Na het indienen van een verzet op 4 januari 2021, vond er op 29 april 2021 een zitting plaats. Tijdens deze zitting heeft [opposant] betwist dat er een geldleningsovereenkomst was gesloten en heeft zij aangevoerd dat zij haar deel van de kosten had voldaan door middel van andere betalingen, zoals boodschappen en gezamenlijke uitjes. De kantonrechter heeft de argumenten van beide partijen gehoord en beoordeeld.

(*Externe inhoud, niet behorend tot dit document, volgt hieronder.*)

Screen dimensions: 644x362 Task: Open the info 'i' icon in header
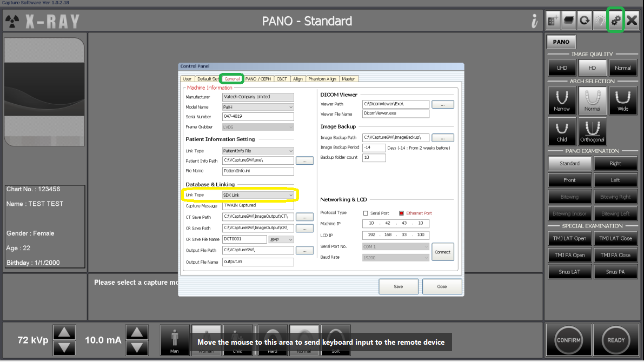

De kantonrechter oordeelde dat [geopposeerde] niet voldoende bewijs had geleverd voor de stelling dat er een geldleningsovereenkomst was. Gezien de gemotiveerde betwisting door [opposant] en het gebrek aan bewijs van [geopposeerde], werd het verzet gegrond verklaard. Het verstekvonnis werd vernietigd en de oorspronkelijke vordering werd afgewezen. Tevens werd [geopposeerde] veroordeeld in de proceskosten, met uitzondering van de kosten van de verzetdagvaarding, die door [opposant] zelf moesten worden gedragen.

Uitspraak

RECHTBANK NOORD-HOLLAND

Handel, Kanton en Insolventie
locatie Haarlem
Zaaknr./rolnr.: 8987102 \ CV EXPL 21-458
Uitspraakdatum: 26 mei 2021
Vonnis van de kantonrechter in de zaak van:
[opposant]
wonende te [woonplaats]
eisende partij in het verzet
verder te noemen: [opposant]
gemachtigde: mr. J.L. Scheltens
tegen
[geopposeerde]
wonende te [woonplaats]
gedaagde partij in het verzet
verder te noemen: [geopposeerde]
gemachtigde: mr. M. Raaijmakers

1.Het procesverloop

1.1.
[geopposeerde] heeft bij inleidende dagvaarding van 29 september 2020 een vordering ingesteld tegen [opposant] .
1.2.
[opposant] is niet verschenen, waarna [opposant] bij verstekvonnis van 2 december 2020 is veroordeeld.
1.3.
Bij dagvaarding van 4 januari 2021 is [opposant] in verzet gekomen van dat verstekvonnis.
1.4.
Op 29 april 2021 heeft een zitting plaatsgevonden. De griffier heeft aantekeningen gemaakt van wat partijen ter toelichting van hun standpunten naar voren hebben gebracht. Voorafgaand aan de zitting heeft [geopposeerde] bij fax van 28 april 2021 een eis vermeerdering en nadere stukken toegezonden.

2.De feiten

2.1.
Partijen hebben een affectieve relatie gehad gedurende zeven jaar. Vanaf 2015 zijn partijen gaan samenwonen tot en met augustus/september 2019.
2.2.
Partijen hebben geen samenlevingsovereenkomst gesloten.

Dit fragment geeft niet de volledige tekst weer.